Reusing Index Query results

I have a workflow that is using a loop based on 'Table Row To Variable Loop Start'. This drives an Index Query followed by some Empty Table Switch logic that either adds the results of the query or an empty row to the output table.

I'm processing over 500,000 rows and the indexed table has a bit over 3,500,000 entries.

The variable that is driving the loop is not unique in the table so if I sort the input table on the variable I will end up with runs of rows where the value of the variable is the same. Under these circumstances is there any way I can reuse the results of the first query for a particular value if it is the same as the previous value instead of doing the Index Query for each and every row?

Doing this will reduce the number of index lookups to 1/5 the current number and could significantly improve performance (but until I try it I wont know for sure).

Any suggestions?

cheers,
Andrew

I am not sure whether I understand your workflow, but what about a Group Loop Start node before your loop?

Best,
Marc

Thanks Marc,

I'll have a look at that, it certainly handles the grouping nicely.

My workflow is enriching firewall log data with geolocation and ASN information for public IP addresses.

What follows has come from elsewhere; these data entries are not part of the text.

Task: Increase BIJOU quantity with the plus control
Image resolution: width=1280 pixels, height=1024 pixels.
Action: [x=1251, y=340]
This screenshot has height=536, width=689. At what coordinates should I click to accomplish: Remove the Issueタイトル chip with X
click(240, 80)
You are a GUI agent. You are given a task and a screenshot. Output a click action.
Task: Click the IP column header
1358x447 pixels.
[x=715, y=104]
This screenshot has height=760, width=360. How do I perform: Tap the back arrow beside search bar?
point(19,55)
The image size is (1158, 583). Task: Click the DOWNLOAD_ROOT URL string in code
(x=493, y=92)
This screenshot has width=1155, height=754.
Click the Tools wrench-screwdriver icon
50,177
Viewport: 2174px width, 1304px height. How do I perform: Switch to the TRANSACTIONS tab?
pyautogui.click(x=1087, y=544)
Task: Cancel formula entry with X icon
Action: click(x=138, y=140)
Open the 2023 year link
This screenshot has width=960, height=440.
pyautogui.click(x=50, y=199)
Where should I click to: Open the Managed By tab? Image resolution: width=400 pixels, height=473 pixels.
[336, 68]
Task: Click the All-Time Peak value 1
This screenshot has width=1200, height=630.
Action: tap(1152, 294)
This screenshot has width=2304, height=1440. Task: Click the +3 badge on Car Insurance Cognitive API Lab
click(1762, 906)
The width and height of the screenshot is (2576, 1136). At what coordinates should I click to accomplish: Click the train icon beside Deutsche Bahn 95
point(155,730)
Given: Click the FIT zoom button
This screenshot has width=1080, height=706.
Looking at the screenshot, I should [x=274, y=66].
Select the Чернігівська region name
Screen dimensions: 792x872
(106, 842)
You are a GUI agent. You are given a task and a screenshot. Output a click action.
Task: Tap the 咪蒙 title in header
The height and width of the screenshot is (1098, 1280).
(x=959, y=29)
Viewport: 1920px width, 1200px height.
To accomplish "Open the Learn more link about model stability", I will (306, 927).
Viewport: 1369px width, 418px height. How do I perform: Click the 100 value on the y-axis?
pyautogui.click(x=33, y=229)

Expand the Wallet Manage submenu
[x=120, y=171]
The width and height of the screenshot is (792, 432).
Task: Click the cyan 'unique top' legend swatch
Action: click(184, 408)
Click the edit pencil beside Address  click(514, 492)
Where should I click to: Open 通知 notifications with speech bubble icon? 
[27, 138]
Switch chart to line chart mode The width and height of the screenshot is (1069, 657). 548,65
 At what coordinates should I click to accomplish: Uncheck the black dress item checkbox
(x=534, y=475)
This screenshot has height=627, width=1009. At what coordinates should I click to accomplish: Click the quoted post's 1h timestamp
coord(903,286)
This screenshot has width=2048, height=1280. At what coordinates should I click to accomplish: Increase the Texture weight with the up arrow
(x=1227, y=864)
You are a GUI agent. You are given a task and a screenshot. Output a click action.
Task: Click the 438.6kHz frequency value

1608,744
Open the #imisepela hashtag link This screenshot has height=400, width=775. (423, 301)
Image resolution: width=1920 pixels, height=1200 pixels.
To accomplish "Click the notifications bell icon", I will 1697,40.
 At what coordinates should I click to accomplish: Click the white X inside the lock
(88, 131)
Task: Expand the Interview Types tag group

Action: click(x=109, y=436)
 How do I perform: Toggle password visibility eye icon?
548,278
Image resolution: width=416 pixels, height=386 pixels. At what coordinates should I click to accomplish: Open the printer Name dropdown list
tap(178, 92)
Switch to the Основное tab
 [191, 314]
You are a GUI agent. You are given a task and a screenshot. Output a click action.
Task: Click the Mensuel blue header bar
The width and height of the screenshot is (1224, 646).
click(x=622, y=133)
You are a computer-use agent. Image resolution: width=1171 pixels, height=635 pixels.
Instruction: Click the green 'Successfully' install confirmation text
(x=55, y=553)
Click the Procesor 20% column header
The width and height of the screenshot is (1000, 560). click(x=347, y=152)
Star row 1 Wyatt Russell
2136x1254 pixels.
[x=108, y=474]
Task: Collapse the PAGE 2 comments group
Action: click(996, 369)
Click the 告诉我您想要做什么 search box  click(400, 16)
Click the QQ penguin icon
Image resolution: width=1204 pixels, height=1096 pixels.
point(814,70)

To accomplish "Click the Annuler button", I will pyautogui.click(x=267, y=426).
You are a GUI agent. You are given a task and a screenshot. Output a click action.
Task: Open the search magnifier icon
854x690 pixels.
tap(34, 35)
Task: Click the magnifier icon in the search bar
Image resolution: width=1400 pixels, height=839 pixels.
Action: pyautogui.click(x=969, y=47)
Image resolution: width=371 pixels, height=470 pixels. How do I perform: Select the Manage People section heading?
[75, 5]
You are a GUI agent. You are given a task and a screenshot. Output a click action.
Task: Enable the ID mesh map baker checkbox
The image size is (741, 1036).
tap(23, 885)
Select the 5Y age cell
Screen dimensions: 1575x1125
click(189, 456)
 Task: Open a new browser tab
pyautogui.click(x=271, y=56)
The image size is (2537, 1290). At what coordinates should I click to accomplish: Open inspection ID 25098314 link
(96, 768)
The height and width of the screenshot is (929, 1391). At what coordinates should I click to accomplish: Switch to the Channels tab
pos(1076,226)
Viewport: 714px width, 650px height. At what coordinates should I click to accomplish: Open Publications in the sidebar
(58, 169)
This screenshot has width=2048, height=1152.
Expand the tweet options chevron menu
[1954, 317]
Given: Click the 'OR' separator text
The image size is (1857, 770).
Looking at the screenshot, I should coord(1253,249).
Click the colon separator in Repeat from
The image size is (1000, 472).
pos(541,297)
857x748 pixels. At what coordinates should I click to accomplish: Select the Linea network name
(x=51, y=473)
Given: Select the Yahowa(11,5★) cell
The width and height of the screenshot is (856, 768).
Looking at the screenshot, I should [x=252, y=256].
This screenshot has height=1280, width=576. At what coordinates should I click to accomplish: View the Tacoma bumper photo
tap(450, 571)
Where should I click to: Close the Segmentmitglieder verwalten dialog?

So potentially large input tables and also very large lookup tables. I'm trying to minimise lookups by reusing the results from a previous lookup if the IP address is the same as the previous one.

This allows me to tag each record in the log which is great for flexibility with future analysis but bad from a performance perspective. The alternative is to leave the enrichment to the last moment for any particular piece of analysis so that I'm working on reduced and summarised data.

New to KNIME so just exploring options.

Throwing it all into a database and doing a nice big JOIN might actually be the best way to do it. I can also do the geolocation in R which is reasonably quick, it's the ASN enrichment that is the real issue at present.

cheers,
Andrew